Top 10 Ways Being a Parent is like Being at a Frat Party
So, every once in a while, someone I know sends me something that makes me literally laugh so hard that I pee my pants (okay, so technically, that's not so hard these days).
I recently sent a funny list of "Top 10 Things You Should Never Say to the Spouse of a Deployed Soldier" to a friend of mine whose husband is currently serving in Iraq (she has 3 children under the age of 10).
This is how she returned the favor. I wish I knew who wrote this. Anybody out there wanna take credit?? Seriously. I can make you famous. Okay, maybe not famous. But, at least, 4 people will read it on this blog.
Top 10 Ways That Being A Parent Is Like Being at a Frat Party...
10. There are half-full, brightly-colored plastic cups on the floor in every room.
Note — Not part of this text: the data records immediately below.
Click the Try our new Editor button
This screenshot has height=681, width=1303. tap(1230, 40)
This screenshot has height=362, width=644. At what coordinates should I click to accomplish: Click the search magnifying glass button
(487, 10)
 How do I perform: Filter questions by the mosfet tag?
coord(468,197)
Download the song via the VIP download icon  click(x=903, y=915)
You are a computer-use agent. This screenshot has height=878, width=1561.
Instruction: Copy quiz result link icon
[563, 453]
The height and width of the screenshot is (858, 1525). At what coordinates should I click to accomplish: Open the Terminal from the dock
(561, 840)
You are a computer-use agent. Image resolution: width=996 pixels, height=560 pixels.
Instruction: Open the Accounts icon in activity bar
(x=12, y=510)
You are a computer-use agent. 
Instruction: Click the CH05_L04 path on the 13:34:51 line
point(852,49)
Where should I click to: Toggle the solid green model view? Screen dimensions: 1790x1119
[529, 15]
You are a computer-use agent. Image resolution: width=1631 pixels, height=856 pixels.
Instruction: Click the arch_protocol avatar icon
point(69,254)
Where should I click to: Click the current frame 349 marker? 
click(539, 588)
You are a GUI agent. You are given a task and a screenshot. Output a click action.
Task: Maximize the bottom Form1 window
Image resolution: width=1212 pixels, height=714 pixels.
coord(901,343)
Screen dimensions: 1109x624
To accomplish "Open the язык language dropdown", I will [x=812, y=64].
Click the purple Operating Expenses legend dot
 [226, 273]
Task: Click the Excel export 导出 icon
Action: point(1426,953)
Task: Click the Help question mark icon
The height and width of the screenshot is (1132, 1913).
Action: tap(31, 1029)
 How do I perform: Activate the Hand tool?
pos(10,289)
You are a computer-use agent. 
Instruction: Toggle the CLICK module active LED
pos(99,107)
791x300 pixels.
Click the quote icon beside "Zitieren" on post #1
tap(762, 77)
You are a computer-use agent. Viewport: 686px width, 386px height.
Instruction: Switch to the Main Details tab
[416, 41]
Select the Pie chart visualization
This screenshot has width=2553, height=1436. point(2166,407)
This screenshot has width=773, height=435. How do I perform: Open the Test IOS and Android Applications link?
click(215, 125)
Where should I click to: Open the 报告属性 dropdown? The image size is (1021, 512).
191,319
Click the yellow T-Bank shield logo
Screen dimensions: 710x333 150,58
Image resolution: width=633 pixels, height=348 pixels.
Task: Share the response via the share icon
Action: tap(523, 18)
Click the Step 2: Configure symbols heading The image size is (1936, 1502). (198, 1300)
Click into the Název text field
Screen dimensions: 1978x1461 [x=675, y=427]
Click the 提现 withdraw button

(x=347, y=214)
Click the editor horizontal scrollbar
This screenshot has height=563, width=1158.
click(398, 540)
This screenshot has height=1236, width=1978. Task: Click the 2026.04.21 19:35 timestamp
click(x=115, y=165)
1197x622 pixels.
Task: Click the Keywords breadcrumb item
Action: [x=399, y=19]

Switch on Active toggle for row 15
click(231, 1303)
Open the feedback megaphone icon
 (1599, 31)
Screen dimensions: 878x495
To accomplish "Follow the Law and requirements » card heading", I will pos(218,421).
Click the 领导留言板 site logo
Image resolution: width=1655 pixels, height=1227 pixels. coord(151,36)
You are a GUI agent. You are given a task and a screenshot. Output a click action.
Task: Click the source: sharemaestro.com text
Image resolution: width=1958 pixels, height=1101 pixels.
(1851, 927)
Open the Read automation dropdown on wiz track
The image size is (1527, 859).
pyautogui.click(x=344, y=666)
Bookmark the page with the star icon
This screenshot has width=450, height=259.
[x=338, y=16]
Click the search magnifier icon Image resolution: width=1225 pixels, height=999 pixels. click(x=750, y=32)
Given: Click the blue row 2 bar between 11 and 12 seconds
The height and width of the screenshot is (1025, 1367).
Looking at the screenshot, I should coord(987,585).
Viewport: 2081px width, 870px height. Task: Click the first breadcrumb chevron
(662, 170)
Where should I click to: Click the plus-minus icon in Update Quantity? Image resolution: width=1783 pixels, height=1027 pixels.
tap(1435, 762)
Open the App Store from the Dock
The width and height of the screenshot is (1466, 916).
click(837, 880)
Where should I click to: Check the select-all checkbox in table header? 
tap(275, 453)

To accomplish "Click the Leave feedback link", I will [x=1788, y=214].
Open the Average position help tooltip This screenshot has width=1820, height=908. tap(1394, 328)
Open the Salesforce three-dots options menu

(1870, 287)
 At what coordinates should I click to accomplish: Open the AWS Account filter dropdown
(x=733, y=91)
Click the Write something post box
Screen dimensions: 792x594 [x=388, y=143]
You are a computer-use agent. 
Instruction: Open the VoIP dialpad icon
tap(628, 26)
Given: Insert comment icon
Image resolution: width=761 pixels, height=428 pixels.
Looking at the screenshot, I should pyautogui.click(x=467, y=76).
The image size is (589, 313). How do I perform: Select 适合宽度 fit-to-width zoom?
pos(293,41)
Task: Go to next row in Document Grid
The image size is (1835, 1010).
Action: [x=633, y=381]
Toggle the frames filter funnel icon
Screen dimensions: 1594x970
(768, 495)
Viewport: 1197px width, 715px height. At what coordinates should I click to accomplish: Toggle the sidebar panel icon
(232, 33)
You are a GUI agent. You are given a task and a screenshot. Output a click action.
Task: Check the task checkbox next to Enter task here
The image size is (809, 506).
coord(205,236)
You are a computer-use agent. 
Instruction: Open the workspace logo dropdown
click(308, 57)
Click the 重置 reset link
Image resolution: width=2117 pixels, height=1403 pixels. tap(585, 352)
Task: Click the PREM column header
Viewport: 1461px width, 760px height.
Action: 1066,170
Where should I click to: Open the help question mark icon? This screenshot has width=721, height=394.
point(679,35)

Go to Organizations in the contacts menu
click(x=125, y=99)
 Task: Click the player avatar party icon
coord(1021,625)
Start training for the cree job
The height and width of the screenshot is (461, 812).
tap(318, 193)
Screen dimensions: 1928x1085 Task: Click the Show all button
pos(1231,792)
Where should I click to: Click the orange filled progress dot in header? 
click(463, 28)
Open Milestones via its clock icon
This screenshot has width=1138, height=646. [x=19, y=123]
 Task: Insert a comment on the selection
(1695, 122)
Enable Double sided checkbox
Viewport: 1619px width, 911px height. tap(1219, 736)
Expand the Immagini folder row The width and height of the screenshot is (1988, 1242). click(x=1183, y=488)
Three are in the bathtub.
9. There's always that one girl, bawling her eyes out in a corner.
8. It's best not to assume that the person closest to you has any control over their digestive function.
7. You sneak off to the bathroom knowing that as soon as you sit down, someone's going to start banging on the door.
6. Probably 80% of the stains on the furniture contain DNA.
5. You've got someone in your face at 3 a.m. looking for a drink.
4. There's definitely going to be a fight.
3. You're not sure whether anything you're doing is right, you just hope it won't get you arrested.
2. There are crumpled-up underpants everywhere.
1. You wake up wondering exactly how and when the person in bed with you got there.